The main class for image annotation functions. An Annotator object consists of several Layer objects superimposed on top of each other:

  • image: consists of a canvas containing the image being annotated.
  • superpixel: consists of superpixel image segments as generated by the SLIC algorithm.
  • Boundary: marks the segment boundaries of the superpixel segments.
  • For each label l on the list of labels (as defined in the input JSON file):
    • annotatedObjects Layer: a Layer where each pixel p in its canvas contains the object number if the pixel is labeled by l. Object numbers allow users to group segments within the same label into objects representing independent entities.
    • visualization Layer object: each pixel p labeled under l is coded by the color representing l. This is the layer that visualizes image segments labeled by l.
    • objectVisualization Layer: This is the layer that visualizes the objects of l within the image. Each pixel p labeled under l and belonging to object number n is coded by the color representing n.
    • objects Array: This is an array of layers which contains the pixel visualization data for each n objects.

The options is an optional set of arguments and can be any of the following:

  • labels: list of available labels.
  • colormap: color list used to map to each label.
  • boundaryColor: color to use to show boundaries in boundary Layer.
  • boundaryAlpha: opacity of boundary Layer
  • visualizationAlpha annotation layer opacity. The higher the less opaque.
  • highlightAlpha: the opacity of a highlighted segment on mousemove event.
  • defaultLabel: The background label. 0 by default. All unlabeled pixels get this value.
  • defaultObjectNumber: All unlabeled pixels get this value. 0 by default.
  • eraseLabel: the value to assign a pixel when its label is removed. Default is 0 (same as default background label).
  • maxHistoryRecord: the size of the history list. This is the maximum amount of "undo's" we can do.
  • onchange, onrightclick, onleftclick, onhighlight, onmousemove: event trigger functions for onchange, onrightclick, onleftclick, onhighlight, onmousemove events.

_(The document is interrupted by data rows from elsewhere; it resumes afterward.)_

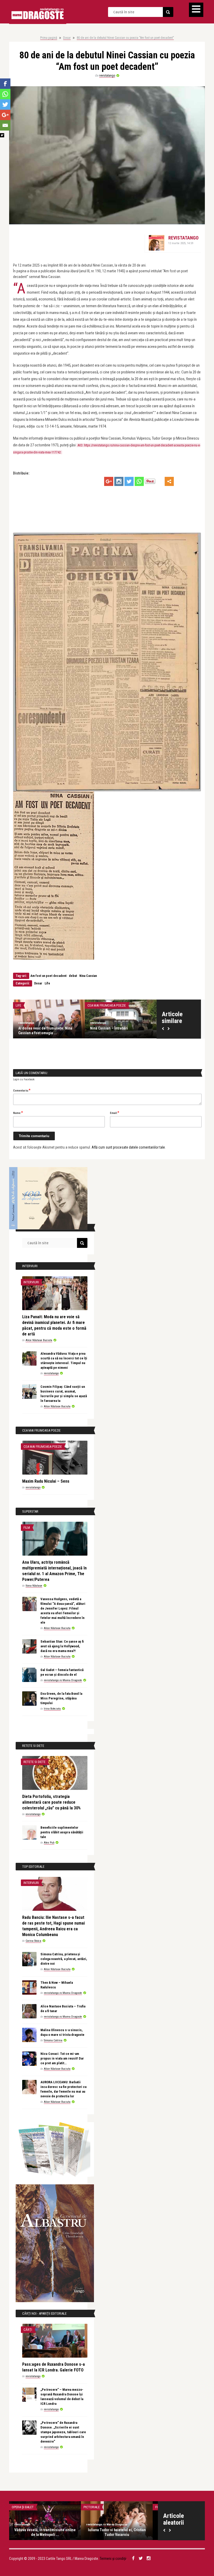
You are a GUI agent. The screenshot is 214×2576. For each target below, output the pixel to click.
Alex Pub (49, 1842)
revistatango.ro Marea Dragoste (63, 1680)
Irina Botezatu (52, 1708)
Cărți (27, 2330)
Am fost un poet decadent (49, 976)
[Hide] (2, 135)
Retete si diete (34, 1762)
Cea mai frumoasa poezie (130, 1005)
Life (47, 983)
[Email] (5, 125)
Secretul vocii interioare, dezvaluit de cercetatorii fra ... (136, 2532)
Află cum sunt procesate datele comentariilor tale (128, 1147)
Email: (114, 1112)
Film (26, 1528)
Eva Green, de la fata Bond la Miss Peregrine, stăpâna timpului (61, 1698)
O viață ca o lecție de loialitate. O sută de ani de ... (72, 1030)
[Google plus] (108, 481)
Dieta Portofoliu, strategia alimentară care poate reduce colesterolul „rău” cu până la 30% (51, 1802)
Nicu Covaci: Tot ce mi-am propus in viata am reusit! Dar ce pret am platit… (62, 2058)
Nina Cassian (88, 976)
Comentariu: (22, 1090)
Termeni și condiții (113, 2558)
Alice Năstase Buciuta (56, 1023)
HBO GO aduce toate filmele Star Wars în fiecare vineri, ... (65, 2532)
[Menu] (196, 10)
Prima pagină (48, 38)
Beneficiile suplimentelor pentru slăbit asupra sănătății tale (61, 1832)
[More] (169, 481)
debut (73, 976)
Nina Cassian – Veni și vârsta (136, 1028)
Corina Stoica (33, 1941)
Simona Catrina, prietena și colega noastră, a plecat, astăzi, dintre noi (63, 1958)
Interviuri (31, 1282)
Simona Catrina (53, 2040)
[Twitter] (129, 481)
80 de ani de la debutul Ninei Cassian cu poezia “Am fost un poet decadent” (125, 38)
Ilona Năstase (34, 1585)
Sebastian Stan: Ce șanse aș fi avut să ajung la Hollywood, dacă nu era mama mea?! (62, 1646)
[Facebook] (5, 83)
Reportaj (110, 2507)
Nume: (18, 1112)
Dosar (67, 38)
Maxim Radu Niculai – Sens (45, 1481)
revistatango (107, 75)
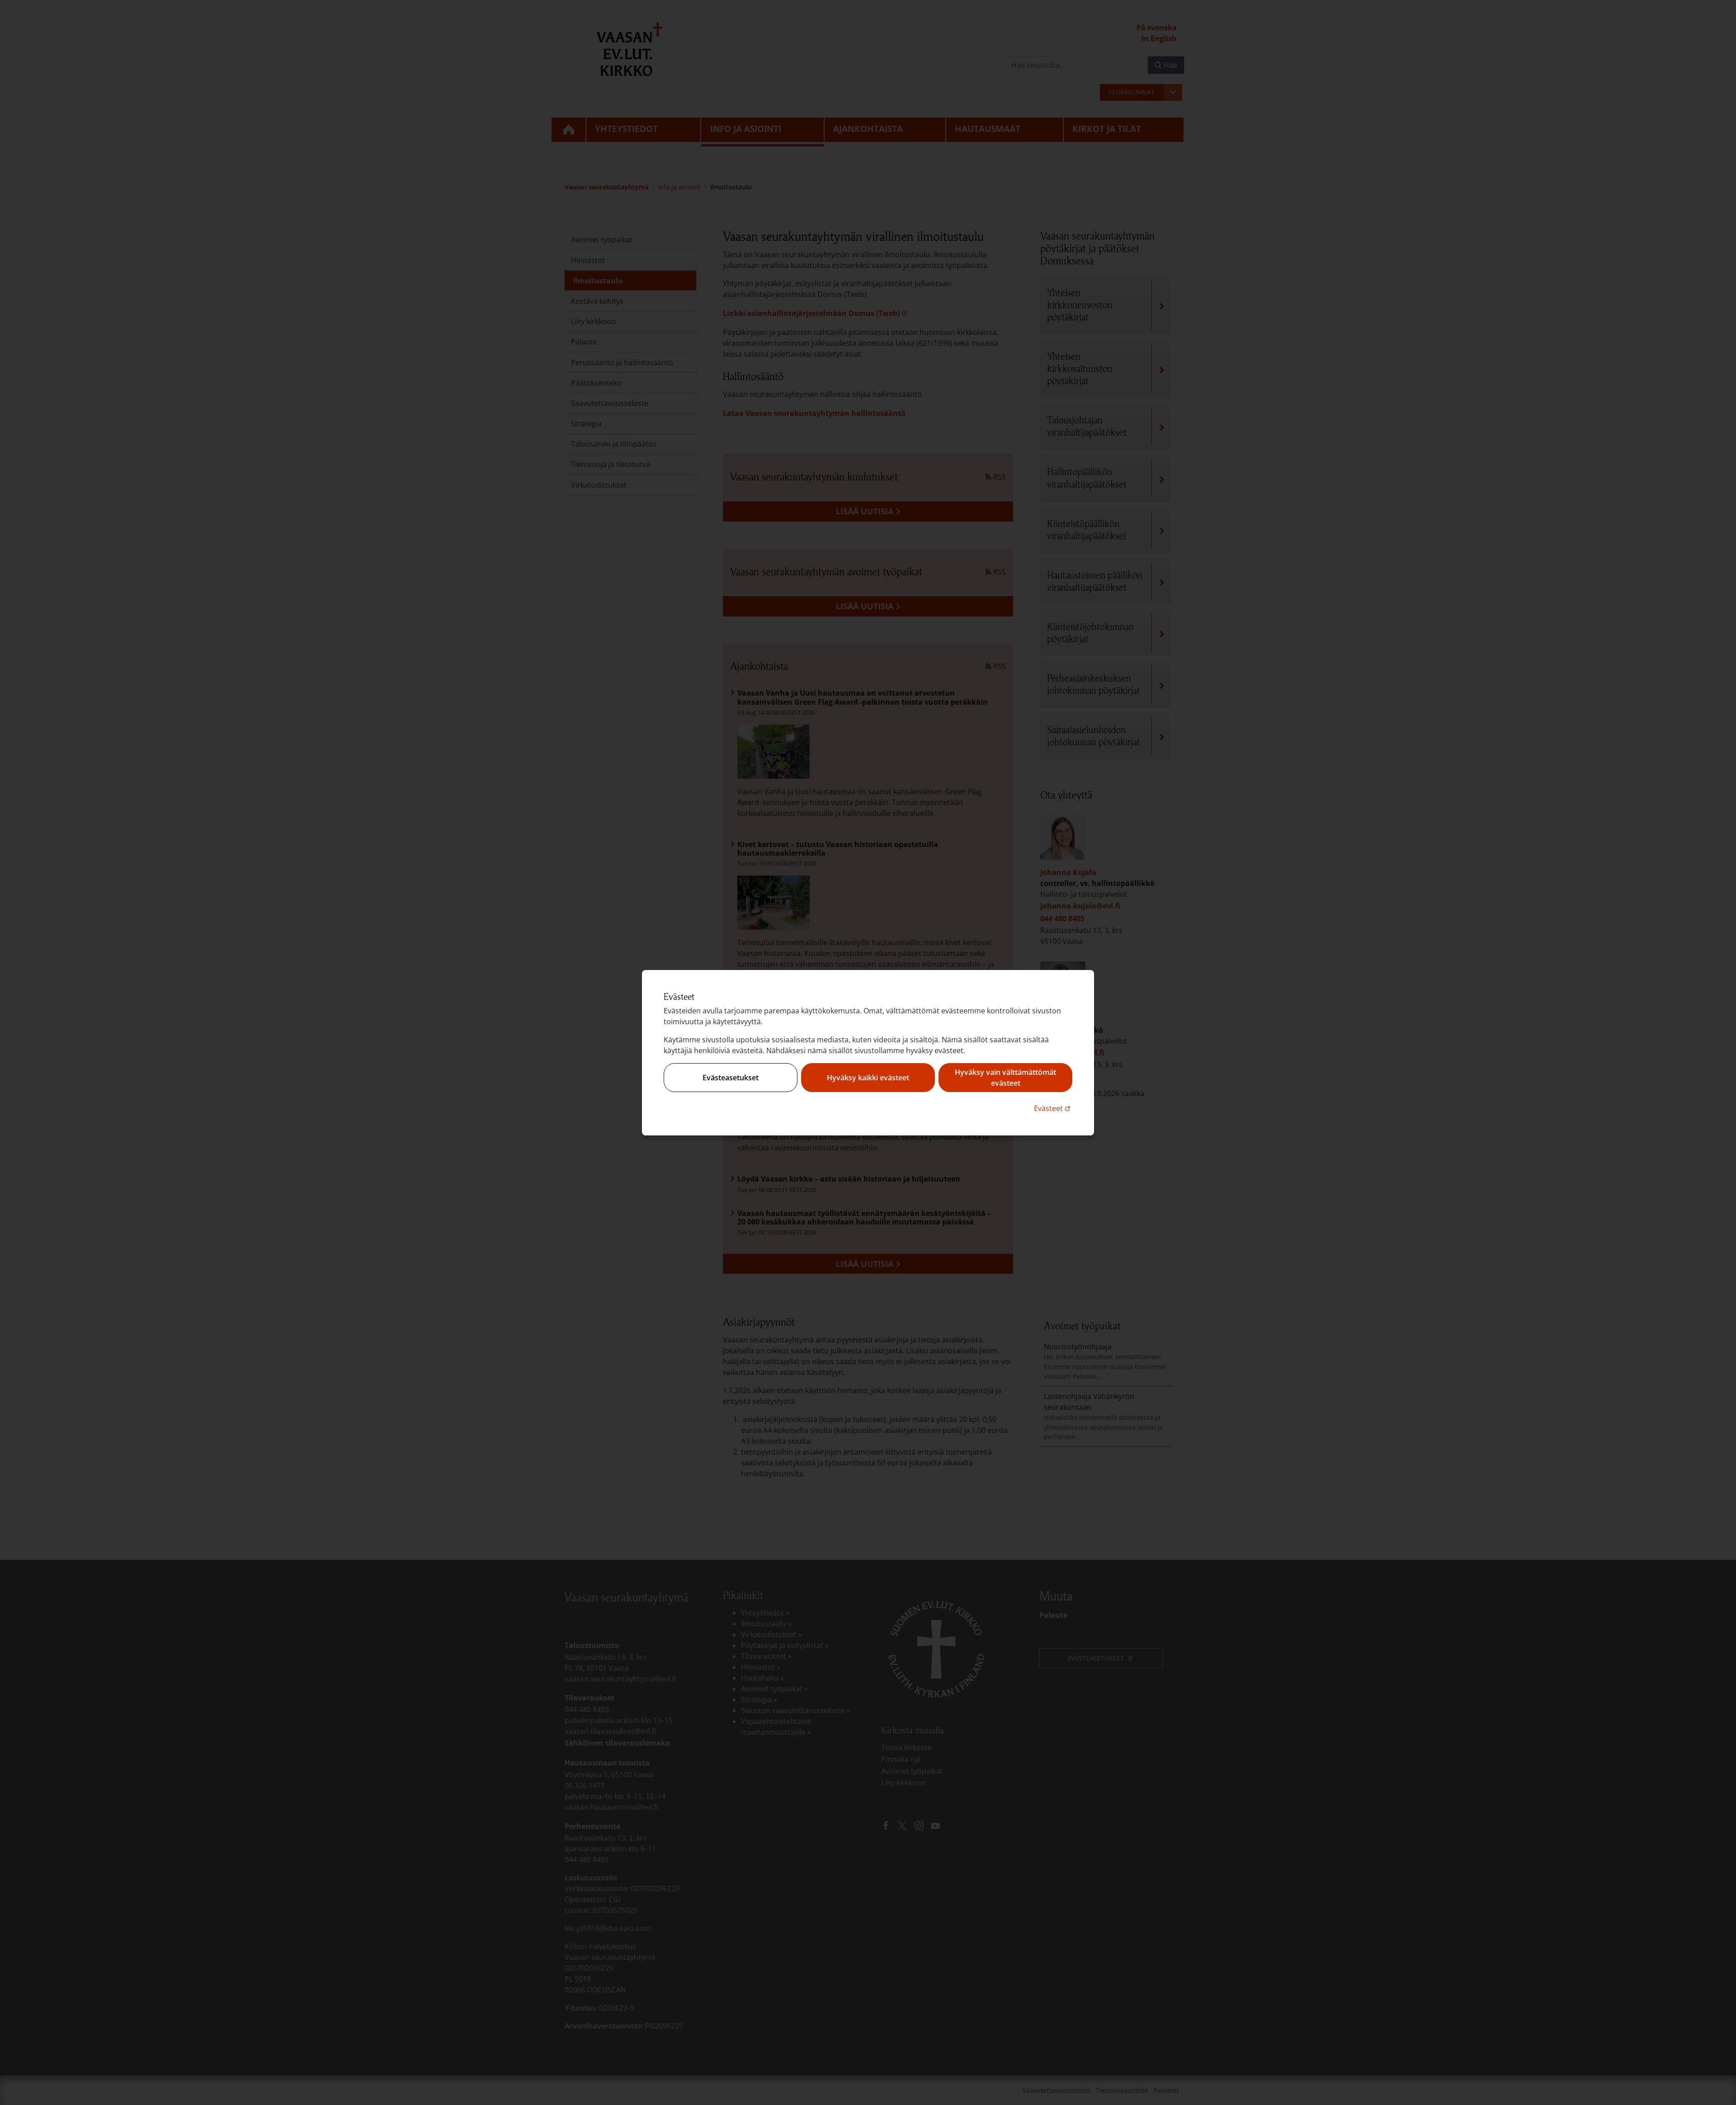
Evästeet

Functions related to importing and exporting image annotations:

exportTiles()

Saves the annotation information in a single PNG file the Downloads folder. In the saved PNG file, the annotatedObject layer for each label is saved in its one of the RGB channels in the PNG file. If there are more than 3 labels, more channels are needed. In this case, another empty RGBA image is tiled alongside the original one in the same annotation PNG file until all label layers are saved.

importTiles(data, id, pngData, options)

reads the annotation files saved under the annotationURL directory and creates the corresponding visualization, annotatedObjects, and objectVisualization Layers for each label in the annotator label list (this.labels).

Input arguments:

  • data: the list of full paths of the annotation files.
  • id: the annotation file number in the data list.
  • pngData: the meta data read from the
  • options: an optional argument defining the onerror function to be executed if the an error event is triggered.

Other Considerations

Updating your list of labels

You may update your list of labels in the input JSON file by adding or removing labels. However, the background label must remain as the first label item.

References

[1] Pongsate Tangseng, Zhipeng Wu, Kota Yamaguchi. Looking at Outfits to Parse Clothing. http://arxiv.org/abs/1703.01386v1 arXiv:1703.01386 [cs.CV], March 2017. Retrieved: June, 2017.

[2] Radhakrishna Achanta, Appu Shaji, Kevin Smith, Aurelien Lucchi, Pascal Fua, and Sabine Süsstrunk, SLIC Superpixels Compared to State-of-the-art Superpixel Methods, IEEE Transactions on Pattern Analysis and Machine Intelligence, vol. 34, num. 11, p. 2274 - 2282, May 2012.